Verzorgd uitgewerkte serristenvilla met omhaagde voortuin, uit de tweede bloeiperiode van de druiventeelt, volgens C. Verhaegen opgetrokken naar eigen ontwerp van de eigenaar. Volgens de vroegere bewoonster hoorden bij de villa oorspronkelijk 35 serres, waarvan er tot vandaag een aantal bewaard bleven; ze zijn parallel aan de woning ingeplant.

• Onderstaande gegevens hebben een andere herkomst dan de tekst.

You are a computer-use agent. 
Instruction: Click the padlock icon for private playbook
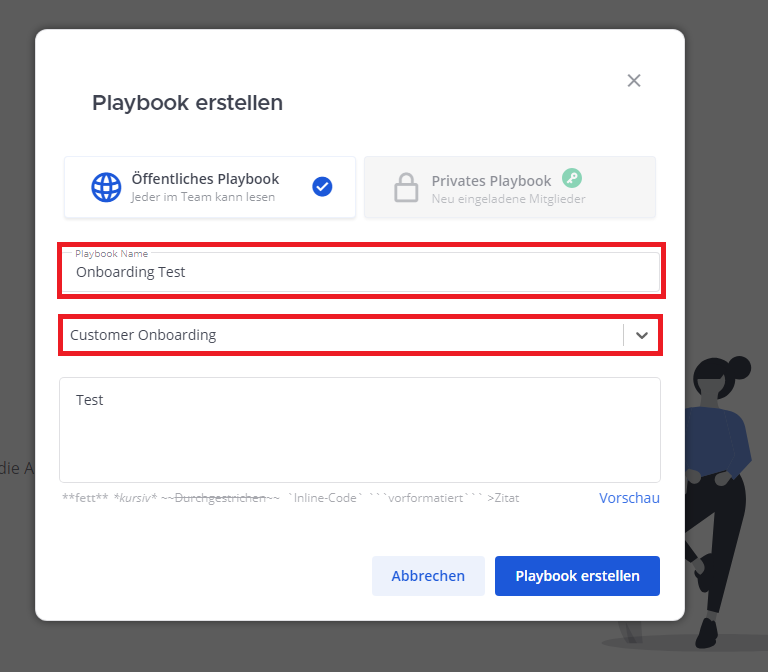coord(406,188)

Villa van twee bouwlagen op L-vormige plattegrond, opgetrokken uit baksteen onder gecombineerde, overkragende pseudo-mansardedaken. Kadastraal ingetekend als 'nouvelle construction' in 1928 in opdracht van Jean Eggerickx. Markerende volumewerking met erker en portiek op de begane grond, hier met minder verwerking van hout dan elders maar zeer verzorgd, zoals de als lambrekijn uitgewerkte kroonlijsten. Gevarieerde muuropeningen waarbij de opmerkelijke vormgeving van de topvensters verwijst naar oriëntaalse invloeden. Ten dele bewaard schrijnwerk, zoals de vleugeldeur en een aantal rolluiken. Karakteristiek is ook de gebosseerde onderbouw en het contrast tussen de bakstenen benedenverdieping en de bepleisterde bovenverdieping met pseudovakwerk. In de portiek met stenen balusterafsluiting en bekroond door een balkon, bleef een tegelvloer met ingelegde motieven bewaard.

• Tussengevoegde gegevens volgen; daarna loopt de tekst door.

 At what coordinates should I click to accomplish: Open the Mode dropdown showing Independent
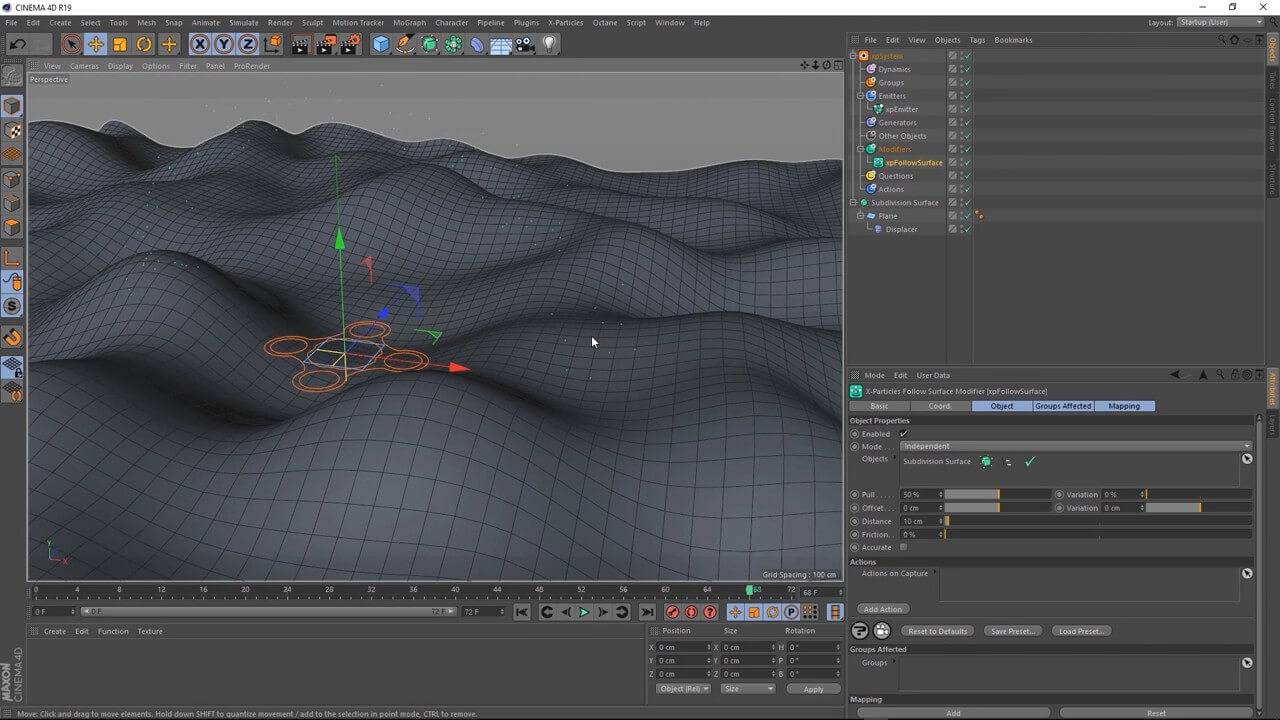click(1075, 446)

- Kadasterarchief Vlaams-Brabant, Mutatieschetsen en bijhorende mutatiestaten Hoeilaart, 1928 (eerste semester)/56.
- VERHAEGEN C. 2011: Syllabus: Serristenvilla's te Hoeilaart. Een eigenzinnig overzicht van de geschiedenis van de serristenvilla's te Hoeilaart. Reflectie 30 jaar na eerste onderzoek, Hoeilaart.